Photo of Dr. Mattilan Martin Correa and her husband Gustavo Correa

Dr. Martin Correa and her husband Gustavo Correa.

Social connectedness in practice

Dr. Martin Correa still remembers sitting in orientation laughing nervously as she and her classmates were all told to practice their pronunciation of gemeinschaftsgefühl — a German word that describes the state of social connectedness and interest in the well-being of others.

“I didn’t know it then, but the social connectedness of this school would soon become a lifeline for me during one of the most difficult chapters of my life,” she said.

That lifeline included classmates organizing bake sales so Dr. Martin Correa could afford the gas to drive from Chicago to Minnesota for Correa’s treatments. Her professors modified some of the assignment deadlines so she could spend time with family.

“And my classmates offered their couches for her to sleep on. One of my classmate’s moms was ready to convert their garage for me to stay in,” she said.

Today, Dr. Martin Correa is back in Hastings, Minnesota, completing a post-doc at a private practice and working with LGBTQ+ clients. She aspires to ultimately provide online group therapy for LGBTQ+ teens in rural communities.

Dr. Martin Correa reflects on her five years at Adler — which included the community supporting each other throughout the COVID-19 pandemic — as the very definition of Gemeinschaftsgefuhl.
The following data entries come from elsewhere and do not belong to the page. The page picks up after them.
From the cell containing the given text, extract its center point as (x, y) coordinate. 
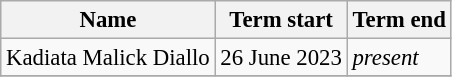
Name (108, 20)
present (399, 58)
Term start (281, 20)
Kadiata Malick Diallo (108, 58)
26 June 2023 (281, 58)
Term end (399, 20)
Output the (X, Y) coordinate of the center of the cell containing the given text.  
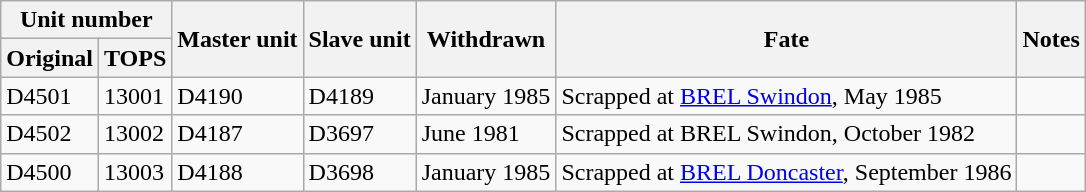
D4189 (360, 96)
13001 (134, 96)
Original (50, 58)
13003 (134, 172)
D4500 (50, 172)
D4187 (238, 134)
Fate (786, 39)
Master unit (238, 39)
D4188 (238, 172)
Scrapped at BREL Swindon, May 1985 (786, 96)
D4501 (50, 96)
D4190 (238, 96)
D3698 (360, 172)
Unit number (86, 20)
D3697 (360, 134)
D4502 (50, 134)
13002 (134, 134)
Scrapped at BREL Doncaster, September 1986 (786, 172)
Scrapped at BREL Swindon, October 1982 (786, 134)
TOPS (134, 58)
June 1981 (486, 134)
Slave unit (360, 39)
Withdrawn (486, 39)
Notes (1051, 39)
Pinpoint the cell where the given text exists, returning its [X, Y] midpoint coordinate. 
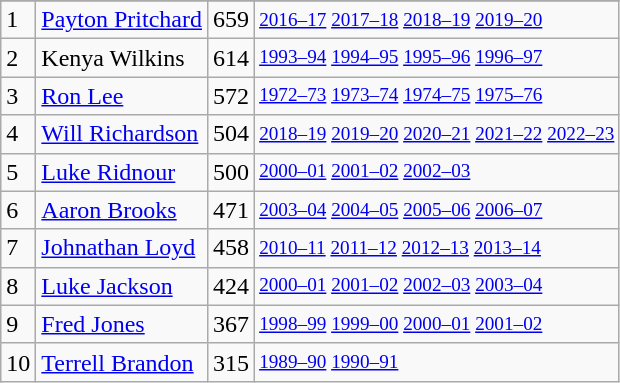
2000–01 2001–02 2002–03 2003–04 [437, 286]
471 [232, 210]
Luke Ridnour [122, 172]
Kenya Wilkins [122, 58]
2000–01 2001–02 2002–03 [437, 172]
2 [18, 58]
4 [18, 134]
10 [18, 362]
9 [18, 324]
Ron Lee [122, 96]
1993–94 1994–95 1995–96 1996–97 [437, 58]
504 [232, 134]
1998–99 1999–00 2000–01 2001–02 [437, 324]
2003–04 2004–05 2005–06 2006–07 [437, 210]
Aaron Brooks [122, 210]
Johnathan Loyd [122, 248]
Fred Jones [122, 324]
8 [18, 286]
1 [18, 20]
1989–90 1990–91 [437, 362]
424 [232, 286]
500 [232, 172]
315 [232, 362]
Will Richardson [122, 134]
Payton Pritchard [122, 20]
659 [232, 20]
572 [232, 96]
1972–73 1973–74 1974–75 1975–76 [437, 96]
2018–19 2019–20 2020–21 2021–22 2022–23 [437, 134]
Terrell Brandon [122, 362]
6 [18, 210]
3 [18, 96]
2010–11 2011–12 2012–13 2013–14 [437, 248]
458 [232, 248]
2016–17 2017–18 2018–19 2019–20 [437, 20]
Luke Jackson [122, 286]
7 [18, 248]
614 [232, 58]
367 [232, 324]
5 [18, 172]
Pinpoint the cell where the given text exists, returning its (X, Y) midpoint coordinate. 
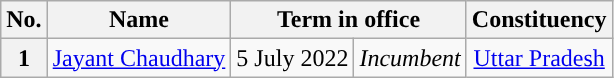
1 (24, 58)
Incumbent (410, 58)
5 July 2022 (292, 58)
Name (139, 20)
Constituency (539, 20)
Term in office (348, 20)
Uttar Pradesh (539, 58)
No. (24, 20)
Jayant Chaudhary (139, 58)
Provide the [X, Y] coordinate of the cell's center where the given text is located.  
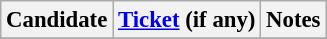
Notes [294, 20]
Ticket (if any) [187, 20]
Candidate [57, 20]
For the text-containing cell, return its midpoint in (x, y) coordinate format. 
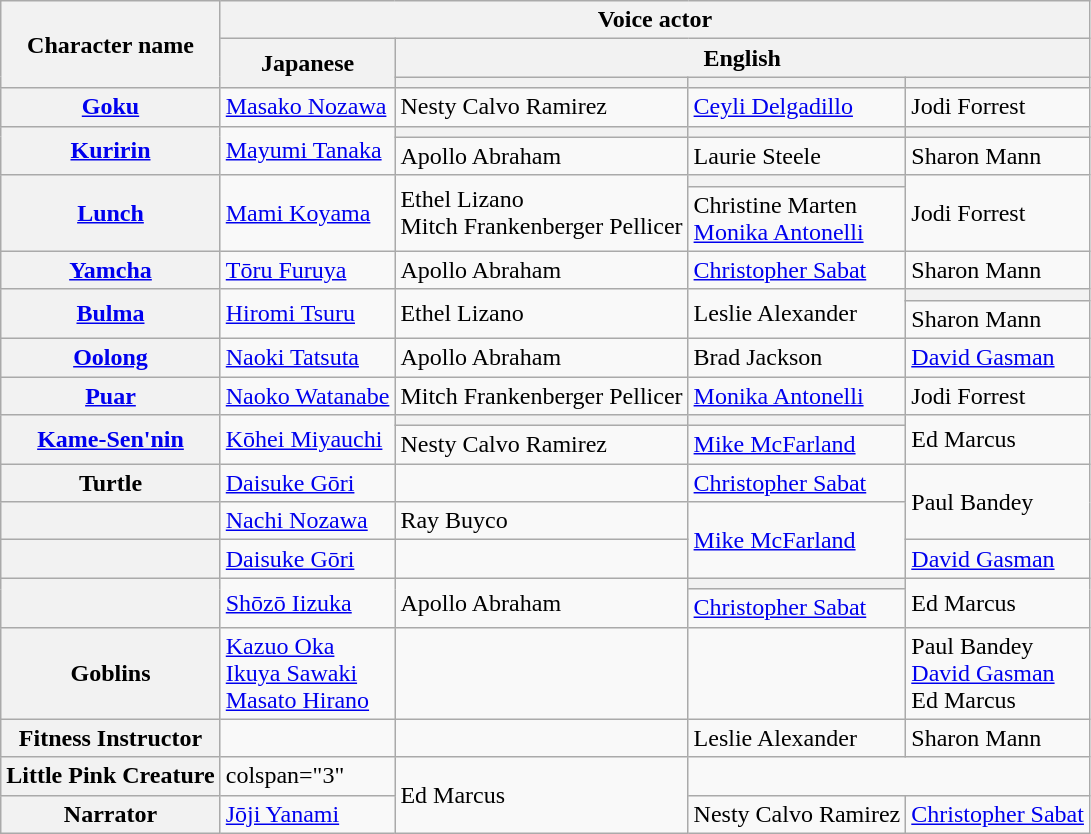
colspan="3" (308, 776)
Brad Jackson (797, 357)
Hiromi Tsuru (308, 314)
Narrator (110, 814)
Mami Koyama (308, 213)
English (742, 58)
Naoko Watanabe (308, 395)
Jōji Yanami (308, 814)
Goblins (110, 673)
Ethel Lizano Mitch Frankenberger Pellicer (542, 213)
Mayumi Tanaka (308, 150)
Ethel Lizano (542, 314)
Paul Bandey (998, 502)
Masako Nozawa (308, 107)
Tōru Furuya (308, 270)
Fitness Instructor (110, 738)
Kōhei Miyauchi (308, 440)
Kazuo OkaIkuya SawakiMasato Hirano (308, 673)
Yamcha (110, 270)
Turtle (110, 483)
Lunch (110, 213)
Laurie Steele (797, 156)
Japanese (308, 64)
Bulma (110, 314)
Monika Antonelli (797, 395)
Kame-Sen'nin (110, 440)
Christine Marten Monika Antonelli (797, 218)
Ceyli Delgadillo (797, 107)
Puar (110, 395)
Paul BandeyDavid GasmanEd Marcus (998, 673)
Voice actor (654, 20)
Kuririn (110, 150)
Mitch Frankenberger Pellicer (542, 395)
Ray Buyco (542, 521)
Oolong (110, 357)
Naoki Tatsuta (308, 357)
Nachi Nozawa (308, 521)
Character name (110, 44)
Goku (110, 107)
Shōzō Iizuka (308, 602)
Little Pink Creature (110, 776)
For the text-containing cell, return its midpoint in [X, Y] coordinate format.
“I will never be able to express in words the profound gratitude I feel to the Adler community for the interest they took in my well-being,” she said. “As graduates, our Adler community is going out into a world that is full of uncertainty, injustice, grief, and suffering. I hope all of us will take what we have learned at Adler and go out into the world to create more healing spaces, much like the one created here.”